## WHAT IS REQUIRED
Scale the stretch of records below, from the line containing "Task: Open 댓글보기 in bottom navigation" through the line containing "point(1471,25)", and give only those lines back in full. Keep the requests as they are, but multiply every coordinate in the answers by 1.9 and round to whole numbers, with halves rounded up.

======== MATERIAL FOR THE TASK ========

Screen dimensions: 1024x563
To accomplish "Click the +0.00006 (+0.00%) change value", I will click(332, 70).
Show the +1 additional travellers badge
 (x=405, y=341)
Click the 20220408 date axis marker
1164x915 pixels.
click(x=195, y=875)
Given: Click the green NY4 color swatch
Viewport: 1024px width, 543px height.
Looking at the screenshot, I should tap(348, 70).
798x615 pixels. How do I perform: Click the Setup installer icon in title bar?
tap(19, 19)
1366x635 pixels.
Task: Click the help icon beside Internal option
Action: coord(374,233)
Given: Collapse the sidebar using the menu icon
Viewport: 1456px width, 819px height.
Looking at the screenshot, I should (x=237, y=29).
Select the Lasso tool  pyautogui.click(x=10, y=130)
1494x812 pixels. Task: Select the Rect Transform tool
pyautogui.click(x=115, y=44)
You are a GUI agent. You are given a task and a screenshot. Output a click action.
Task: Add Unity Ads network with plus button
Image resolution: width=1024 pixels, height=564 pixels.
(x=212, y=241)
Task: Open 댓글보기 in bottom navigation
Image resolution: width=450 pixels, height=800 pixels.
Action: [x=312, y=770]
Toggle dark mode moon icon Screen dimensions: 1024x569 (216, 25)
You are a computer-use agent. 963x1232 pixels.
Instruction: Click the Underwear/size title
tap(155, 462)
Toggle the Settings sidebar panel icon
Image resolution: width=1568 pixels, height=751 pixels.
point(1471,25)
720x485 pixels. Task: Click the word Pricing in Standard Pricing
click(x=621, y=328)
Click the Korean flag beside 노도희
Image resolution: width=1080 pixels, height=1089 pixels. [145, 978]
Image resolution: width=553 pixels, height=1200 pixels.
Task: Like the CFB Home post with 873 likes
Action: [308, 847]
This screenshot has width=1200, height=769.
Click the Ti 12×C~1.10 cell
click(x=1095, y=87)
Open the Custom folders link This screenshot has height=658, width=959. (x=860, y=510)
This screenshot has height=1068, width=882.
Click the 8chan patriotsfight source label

========

## ANSWER
Task: Open 댓글보기 in bottom navigation
Image resolution: width=450 pixels, height=800 pixels.
Action: [x=593, y=1463]
Toggle dark mode moon icon Screen dimensions: 1024x569 (410, 48)
You are a computer-use agent. 963x1232 pixels.
Instruction: Click the Underwear/size title
tap(295, 878)
Toggle the Settings sidebar panel icon
Image resolution: width=1568 pixels, height=751 pixels.
point(2795,48)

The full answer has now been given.